Hepatocellular carcinoma (HCC) is highly heterogeneous, and this heterogeneity contributes to therapeutic resistance and tumor recurrence. The aim of this study was to investigate the role, heterogeneity, and properties of Prom1+ cells in HCC in intact mouse models. We used Prom1C-L/+;Rosa26tdTomato/+ mice to establish two HCC mouse models representing chronic fibrotic HCC and rapid steatosis-related HCC. We performed lineage tracing at different time points post-HCC induction. We ablated the Prom1+ cell population in Prom1C-L/+;Rosa26DTA/+ mice. Single cell RNA-seq (scRNA-seq) was carried out to analyse the lineage properties, heterogeneity, and dynamics of the traced Prom1+ cells in the chronic fibrotic HCC model. Bulk RNAseq was carried out to analyse the change in transcriptome in Prom1 depleted tumor. scRNA-seq: Prom1-CreERT2-LacZ mice crossed with Rosa26-LSL-Tomato reporter mice were used (Prom1C-L/+;Rosa26tdTomato/+). HCC was induced by DEN+CCL4 treatment: mice were treated with N-nitrosodiethylamine (DEN, i.p., 1 mg/kg) at the age of 14 days; when the mice were 8 weeks of age, carbon tetrachloride (CCL4, i.p., 0.2 ml/kg) was administered twice weekly for 12-16 weeks. After tumor nodules formed (12 weeks after CCL4 treatment initiated), a single dose of 4mg tamoxifen were administrated to the mice. 3, 10 and 30 days thereafter, all viable tdTomato+ and tdTomato- tumor resident cells were sorted and sequenced by 10X Genomics to reconstruct a single-cell landscape of HCC tumors. Bulk RNA-seq: Prom1C-L/+;Rosa26DTA/+ mice and their control littermates (Prom1+/+;Rosa26DTA/+) were used.
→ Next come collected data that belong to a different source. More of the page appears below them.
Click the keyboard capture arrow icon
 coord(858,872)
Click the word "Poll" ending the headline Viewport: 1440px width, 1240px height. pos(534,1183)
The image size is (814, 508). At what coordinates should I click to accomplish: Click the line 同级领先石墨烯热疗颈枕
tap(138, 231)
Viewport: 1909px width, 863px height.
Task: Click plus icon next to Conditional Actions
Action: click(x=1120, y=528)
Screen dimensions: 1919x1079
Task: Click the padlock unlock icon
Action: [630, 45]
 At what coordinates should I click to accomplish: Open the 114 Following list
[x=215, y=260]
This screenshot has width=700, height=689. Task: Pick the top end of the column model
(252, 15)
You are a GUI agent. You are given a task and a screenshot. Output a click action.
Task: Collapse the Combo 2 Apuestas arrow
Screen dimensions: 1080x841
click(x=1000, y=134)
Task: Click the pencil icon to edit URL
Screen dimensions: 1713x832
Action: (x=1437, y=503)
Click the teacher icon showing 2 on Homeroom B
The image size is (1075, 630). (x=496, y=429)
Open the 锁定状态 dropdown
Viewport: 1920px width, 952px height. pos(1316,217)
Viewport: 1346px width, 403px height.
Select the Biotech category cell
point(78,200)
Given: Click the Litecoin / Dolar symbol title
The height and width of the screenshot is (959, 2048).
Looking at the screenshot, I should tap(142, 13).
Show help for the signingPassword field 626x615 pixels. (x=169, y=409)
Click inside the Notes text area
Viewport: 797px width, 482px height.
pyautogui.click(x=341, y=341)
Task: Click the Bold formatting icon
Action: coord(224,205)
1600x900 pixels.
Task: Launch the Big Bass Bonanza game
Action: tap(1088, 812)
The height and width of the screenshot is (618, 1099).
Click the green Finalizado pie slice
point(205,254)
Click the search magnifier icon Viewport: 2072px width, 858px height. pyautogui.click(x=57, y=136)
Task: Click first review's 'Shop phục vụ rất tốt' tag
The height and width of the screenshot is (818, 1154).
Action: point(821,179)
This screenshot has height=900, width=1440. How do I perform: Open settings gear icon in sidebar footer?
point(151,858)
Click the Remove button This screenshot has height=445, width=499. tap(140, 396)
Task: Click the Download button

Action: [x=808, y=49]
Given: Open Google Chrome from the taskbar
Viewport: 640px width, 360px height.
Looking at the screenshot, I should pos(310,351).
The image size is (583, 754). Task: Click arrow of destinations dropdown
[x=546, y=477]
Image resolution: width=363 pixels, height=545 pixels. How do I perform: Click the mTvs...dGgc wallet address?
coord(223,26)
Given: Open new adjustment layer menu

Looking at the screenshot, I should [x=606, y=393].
DEN+CCL4 model was established as above mentioned. N-Ras+AKT model was established by hydrodynamic tail vein injection of 20 μg of pT3-EF1a-NRasV12, 20 μg of pT3-EF1a-myr-AKT and 1.6 μg sleeping beauty transposase to the mice. Multiple doses of 4mg tamoxifen or vehicle (olive oil) were administered every other day after tumor formed. Tumor tissues were collected 16 or 6 days after the last dose of tamoxifen treatment in DEN+CCL4 or N-Ras+AKT model, respectively.